Work to complete
After locating the line that contains "Click the geometric circular logo" in the material below, copy that line and each one following it, exactly, up to the last line. Pictures stay out.

Extracted data
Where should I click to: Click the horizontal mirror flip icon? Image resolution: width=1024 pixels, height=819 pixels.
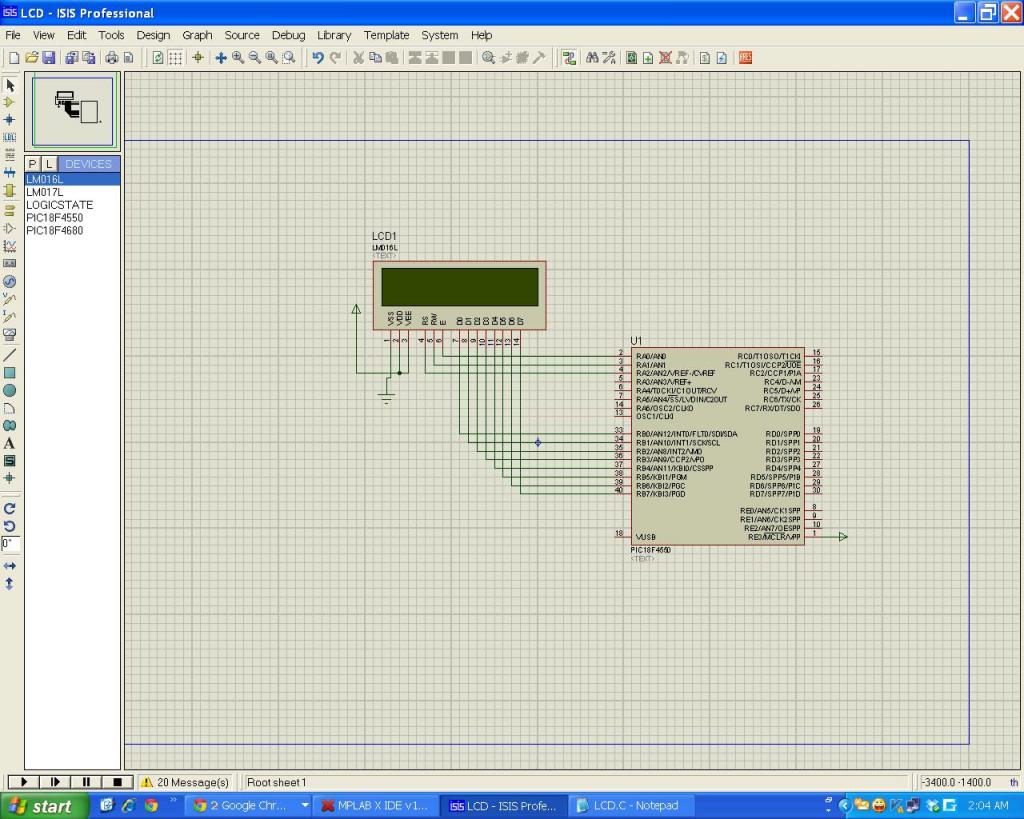pyautogui.click(x=10, y=565)
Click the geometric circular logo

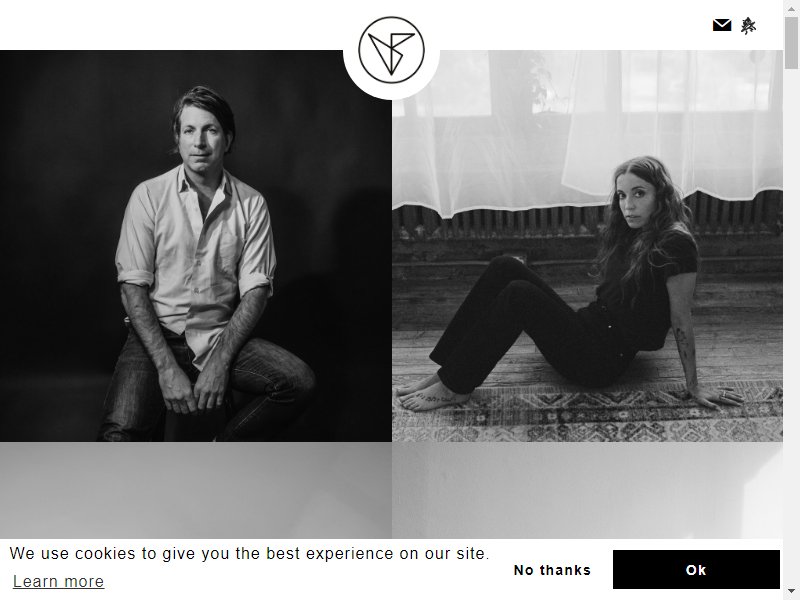pos(391,50)
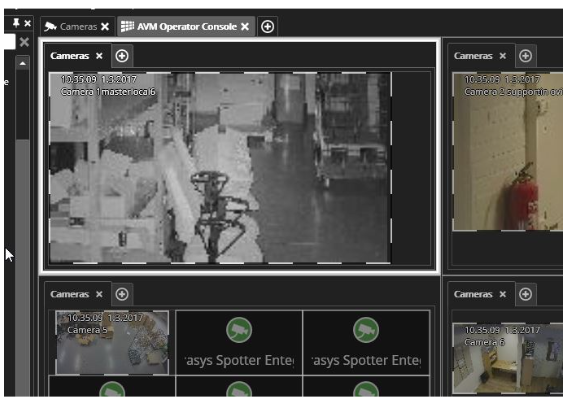Click green camera icon in middle empty slot
This screenshot has height=397, width=568.
click(239, 330)
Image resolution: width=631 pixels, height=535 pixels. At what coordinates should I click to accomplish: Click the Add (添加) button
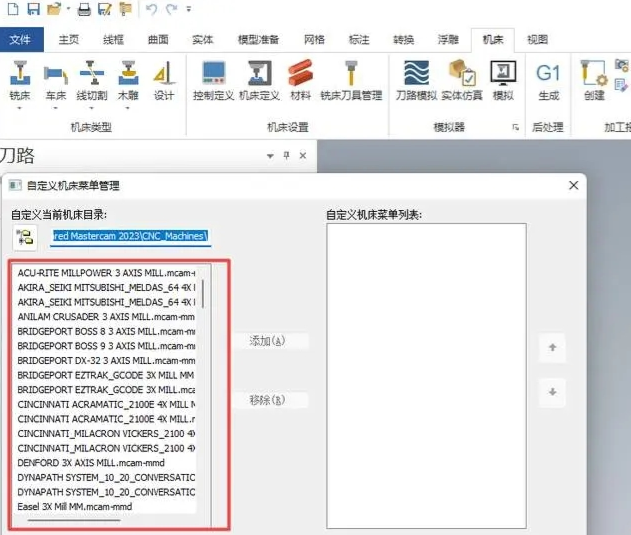[267, 341]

Problem solution
Click the geometric circular logo

pos(391,50)
Click green camera icon in middle empty slot
This screenshot has height=397, width=568.
click(239, 330)
Image resolution: width=631 pixels, height=535 pixels. At what coordinates should I click to accomplish: Click the Add (添加) button
[267, 341]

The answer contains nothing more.